Living in the South has its advantages as well as disadvantages. One of the advantages is mild winters. It doesn’t generally get too cold here, rarely below freezing, and our winter precipitation is generally in the form of rain. Of course, that doesn’t mean we don’t get winter weather here; it’s just not as bad as what we left behind in Chicago.
Things here get pretty interesting when the temperature hovers around 32° (0° C) and it’s raining. That’s when we get either sleet, which comes down in ice pellets, or freezing rain, rain that freezes on whatever it fell on, including roads, overhead power lines, and our front stairs. That’s when I stay in the house, because I have enough trouble walking on dry ground, let alone stairs, sidewalks and other places that have ice and snow on them. It can take a few days for the ice that forms on the front stairs to melt, because our house faces north, meaning from December to March the sun is behind the house and the stairs are in the shadows.
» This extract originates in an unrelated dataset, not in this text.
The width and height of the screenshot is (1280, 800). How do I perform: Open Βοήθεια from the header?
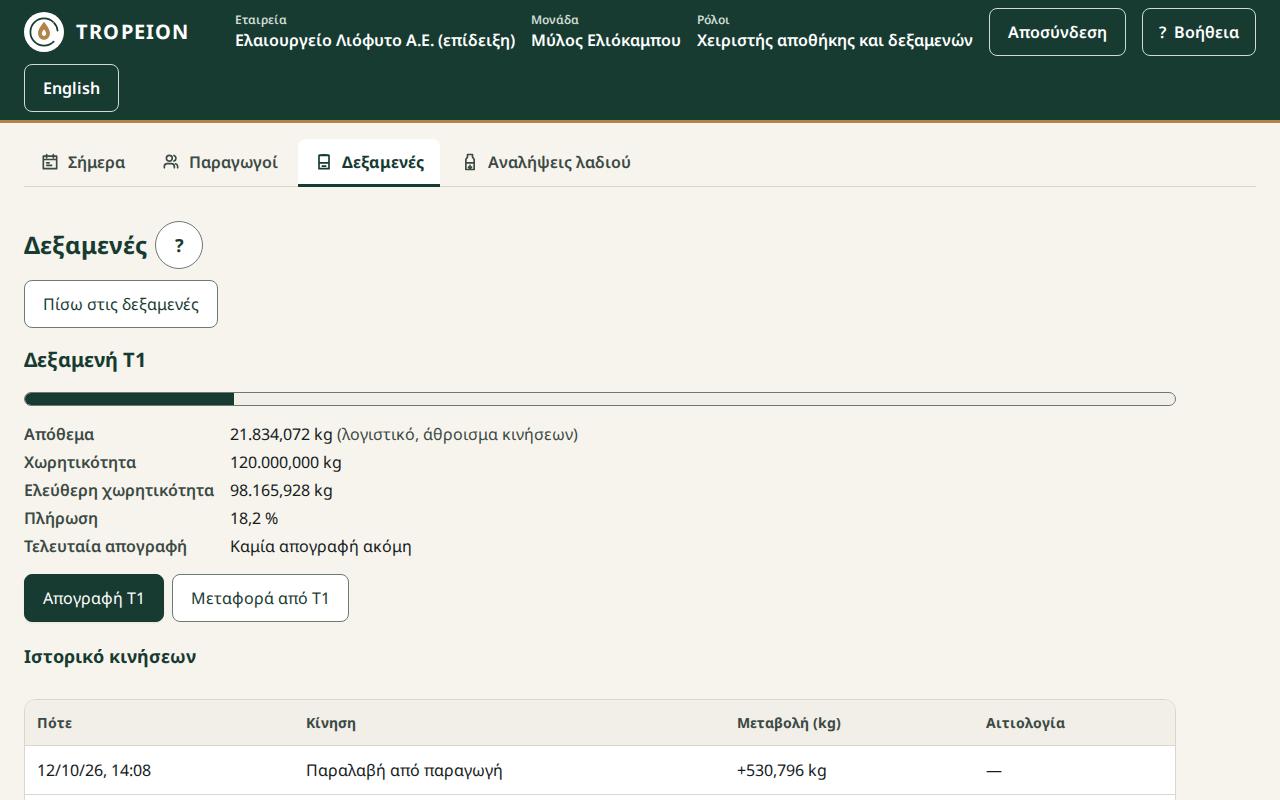[1199, 32]
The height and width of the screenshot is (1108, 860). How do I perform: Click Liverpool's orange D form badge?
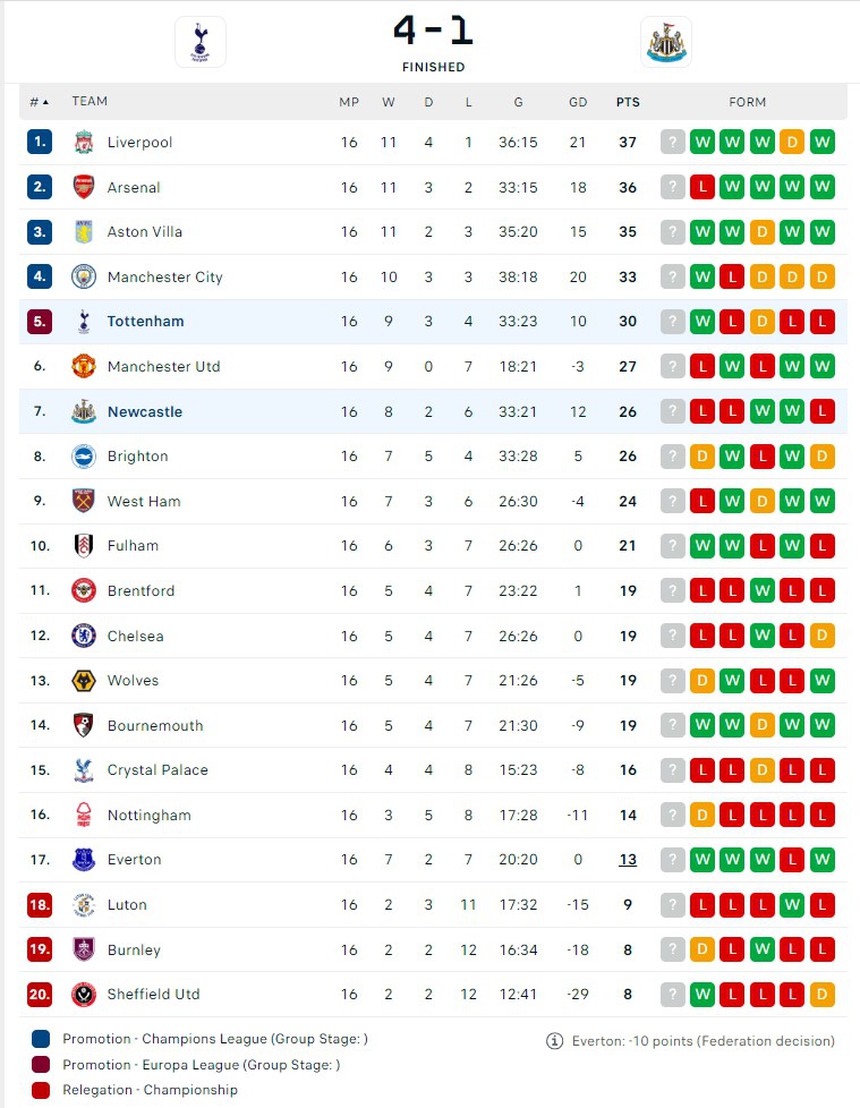(792, 142)
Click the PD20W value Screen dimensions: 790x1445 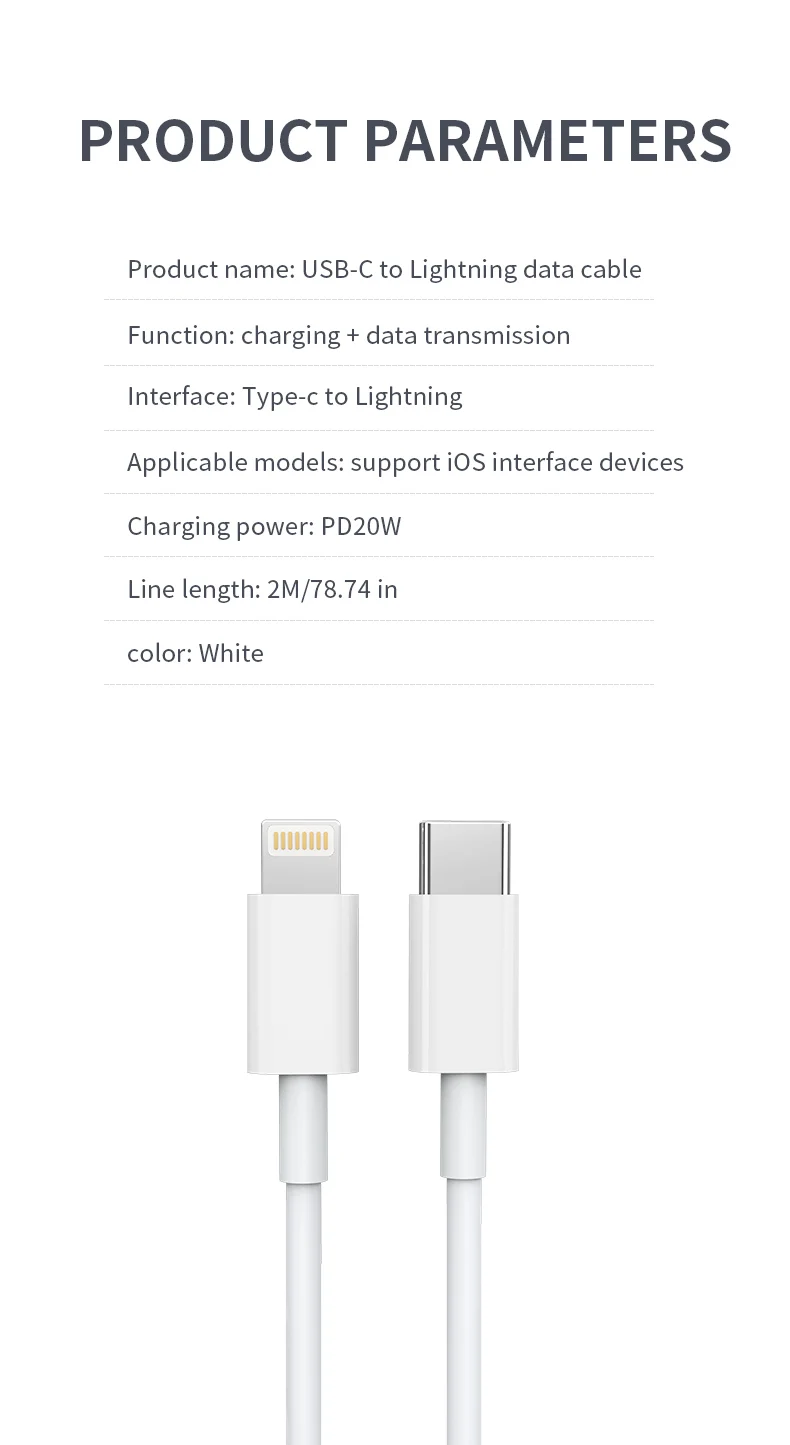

And yes, we do get some snow, and when we do we (i.e. Mary and I) don’t know how long we’ll be stuck inside. Only the brave, the foolish, and the poor bastards that have to go into the office regardless of the weather are out on the roads when they’re covered with ice and snow. Atlanta and most of the surrounding counties have some snow equipment that can clear the main roads pretty well, but since we don’t know from year to year whether it’s going to snow, we don’t spend a lot of money on things that can dry off the roads. Usually, we just wait it out, and after several days the roads clear themselves pretty well. (Except for that little patch of street in the shadow of the massive magnolia tree in front of our house. Ice there can stay until summer. At least that’s how it seems.)
Driving in Atlanta is an adventure when the roads are covered with ice and snow. The first time I tried to drive home in the snow, I was driving slowly, because it was slippery and the road was hilly. Apparently this did not sit well with the man in the large and expensive Mercedes behind me. I came up to the light right before the bridge over the Chattahoochee River and he sped around me, flipping me off on the way. Well, you know how they always warn you “bridges freeze before roads”? When this smartass hit the bridge, his car spun around about three times. When I drove past him, he was white as a ghost. I think he learned his lesson.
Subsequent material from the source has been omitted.